GuysterRules (guysterrules) wrote,
GuysterRules
guysterrules

I know I’ll often stop and think about him. In my life, I love you more.

I’m look constantly. In crowds at the mall, or while I’m walking down the street, or especially in the aisles of the super market, but there is not a moment that I don’t search. My eyes glide over every man’s face. Is the nose right? What about the chin? No, no one yet. I’ve even started looking at men without mustaches and mentally pulling the magnet along the back of the game to give them just the right length and width but it still hasn’t worked.

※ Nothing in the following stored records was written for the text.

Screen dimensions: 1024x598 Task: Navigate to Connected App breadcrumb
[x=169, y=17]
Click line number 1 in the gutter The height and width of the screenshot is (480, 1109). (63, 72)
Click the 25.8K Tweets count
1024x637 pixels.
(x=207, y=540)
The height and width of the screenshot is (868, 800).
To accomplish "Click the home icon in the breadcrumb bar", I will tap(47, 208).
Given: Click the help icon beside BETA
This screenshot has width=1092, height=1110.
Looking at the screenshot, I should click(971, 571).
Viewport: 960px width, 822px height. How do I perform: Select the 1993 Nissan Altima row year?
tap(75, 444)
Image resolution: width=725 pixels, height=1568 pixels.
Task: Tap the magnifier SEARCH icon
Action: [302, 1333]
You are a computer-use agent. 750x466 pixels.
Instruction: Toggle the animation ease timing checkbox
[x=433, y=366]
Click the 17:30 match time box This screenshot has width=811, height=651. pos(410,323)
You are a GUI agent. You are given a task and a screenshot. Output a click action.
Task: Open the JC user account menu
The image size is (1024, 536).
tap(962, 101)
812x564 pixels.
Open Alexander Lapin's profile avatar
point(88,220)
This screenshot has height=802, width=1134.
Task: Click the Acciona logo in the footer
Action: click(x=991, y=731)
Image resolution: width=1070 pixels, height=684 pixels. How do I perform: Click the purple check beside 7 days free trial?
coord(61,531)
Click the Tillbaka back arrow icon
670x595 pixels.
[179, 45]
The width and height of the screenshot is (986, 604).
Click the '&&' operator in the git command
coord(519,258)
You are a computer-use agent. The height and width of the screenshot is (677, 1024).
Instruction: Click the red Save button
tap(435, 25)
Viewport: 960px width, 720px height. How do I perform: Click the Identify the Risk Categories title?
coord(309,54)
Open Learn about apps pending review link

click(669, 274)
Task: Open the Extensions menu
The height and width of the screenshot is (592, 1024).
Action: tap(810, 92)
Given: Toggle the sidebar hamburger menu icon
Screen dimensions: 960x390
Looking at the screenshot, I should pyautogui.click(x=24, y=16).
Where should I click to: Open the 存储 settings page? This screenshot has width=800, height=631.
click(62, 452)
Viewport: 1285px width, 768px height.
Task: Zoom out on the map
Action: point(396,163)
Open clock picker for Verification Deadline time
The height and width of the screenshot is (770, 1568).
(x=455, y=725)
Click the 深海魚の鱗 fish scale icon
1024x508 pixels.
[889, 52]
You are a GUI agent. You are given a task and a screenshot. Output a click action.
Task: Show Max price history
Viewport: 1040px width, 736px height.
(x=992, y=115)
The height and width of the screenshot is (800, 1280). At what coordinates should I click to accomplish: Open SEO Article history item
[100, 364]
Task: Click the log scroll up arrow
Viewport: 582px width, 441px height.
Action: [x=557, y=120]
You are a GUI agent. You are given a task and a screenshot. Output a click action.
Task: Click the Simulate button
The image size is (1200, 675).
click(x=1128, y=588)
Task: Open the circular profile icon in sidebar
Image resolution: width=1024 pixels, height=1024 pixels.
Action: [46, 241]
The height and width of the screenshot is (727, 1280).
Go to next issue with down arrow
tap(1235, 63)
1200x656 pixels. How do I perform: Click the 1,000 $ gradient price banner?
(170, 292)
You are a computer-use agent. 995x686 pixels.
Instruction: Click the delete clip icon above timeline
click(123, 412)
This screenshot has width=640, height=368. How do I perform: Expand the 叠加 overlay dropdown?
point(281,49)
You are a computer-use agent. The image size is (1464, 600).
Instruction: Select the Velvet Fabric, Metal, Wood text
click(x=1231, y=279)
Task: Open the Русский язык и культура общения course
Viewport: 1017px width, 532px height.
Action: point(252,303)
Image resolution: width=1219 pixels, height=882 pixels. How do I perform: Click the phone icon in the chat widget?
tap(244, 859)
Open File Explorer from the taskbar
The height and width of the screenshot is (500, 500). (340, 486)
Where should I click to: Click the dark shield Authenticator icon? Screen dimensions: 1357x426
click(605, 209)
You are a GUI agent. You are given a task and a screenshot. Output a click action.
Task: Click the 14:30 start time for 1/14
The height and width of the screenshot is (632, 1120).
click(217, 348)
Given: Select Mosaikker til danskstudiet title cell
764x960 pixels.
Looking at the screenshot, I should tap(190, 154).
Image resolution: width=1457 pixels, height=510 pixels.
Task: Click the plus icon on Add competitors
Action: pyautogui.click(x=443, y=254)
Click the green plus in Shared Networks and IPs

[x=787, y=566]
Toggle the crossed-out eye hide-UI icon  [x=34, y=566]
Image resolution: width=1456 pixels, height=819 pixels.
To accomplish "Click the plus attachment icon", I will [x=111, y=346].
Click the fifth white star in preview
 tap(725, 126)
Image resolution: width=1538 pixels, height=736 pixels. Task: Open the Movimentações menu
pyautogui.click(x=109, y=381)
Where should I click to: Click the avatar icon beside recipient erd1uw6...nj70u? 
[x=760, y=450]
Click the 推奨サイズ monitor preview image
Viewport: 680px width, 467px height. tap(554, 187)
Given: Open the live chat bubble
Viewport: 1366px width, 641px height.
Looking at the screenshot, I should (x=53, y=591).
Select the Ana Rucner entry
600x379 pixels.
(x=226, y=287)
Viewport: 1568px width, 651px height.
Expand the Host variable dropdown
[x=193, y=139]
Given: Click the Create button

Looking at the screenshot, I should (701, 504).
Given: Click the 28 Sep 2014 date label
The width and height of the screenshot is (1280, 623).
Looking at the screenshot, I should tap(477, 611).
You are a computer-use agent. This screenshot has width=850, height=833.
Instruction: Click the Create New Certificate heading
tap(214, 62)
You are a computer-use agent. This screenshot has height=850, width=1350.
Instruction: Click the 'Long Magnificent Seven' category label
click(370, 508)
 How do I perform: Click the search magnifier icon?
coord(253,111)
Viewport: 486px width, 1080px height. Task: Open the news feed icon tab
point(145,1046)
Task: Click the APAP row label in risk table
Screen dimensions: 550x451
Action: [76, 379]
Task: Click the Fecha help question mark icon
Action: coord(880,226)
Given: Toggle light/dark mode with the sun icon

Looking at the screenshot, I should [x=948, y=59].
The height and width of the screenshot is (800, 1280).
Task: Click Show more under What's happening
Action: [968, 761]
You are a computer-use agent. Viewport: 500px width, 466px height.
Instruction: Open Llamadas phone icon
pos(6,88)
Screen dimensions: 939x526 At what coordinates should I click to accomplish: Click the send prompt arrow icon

I’ve gotten close on an eye match, though, as crazy and impossible as that sounds, but it’s the nose and mouth and mustache, and most of all, it’s the chin that eludes me. Five foot nine and a buck seventy in weight – those are important factors, to be sure, however, it really is the apple-cheeked face I seek. And the mop of thick black hair with flecks of salt, yeah, that’s important, too. So far, in two years and three months, no one is even close to what I’m looking for.

I don’t think I even noticed I was doing it during the blackout but I was, most definitely. Then it became a game, one that I know he’d approve, and every moment I’m out in the world, I look. I’ve already checked off every man in my office building and none of them are close except for one with a similar puppiness in the eyes and prematurely gray hair, to boot. He’s as close a Discovery as I’m going to get but his proportions are taller, and honestly, it throws the whole thing off. Even if I were to find the exact match, the clothes would be wrong and that childlike wonder would be absent. I know.

What am I going to do when and if I do see him? I don’t know. Probably just stand there, stare, and imagine.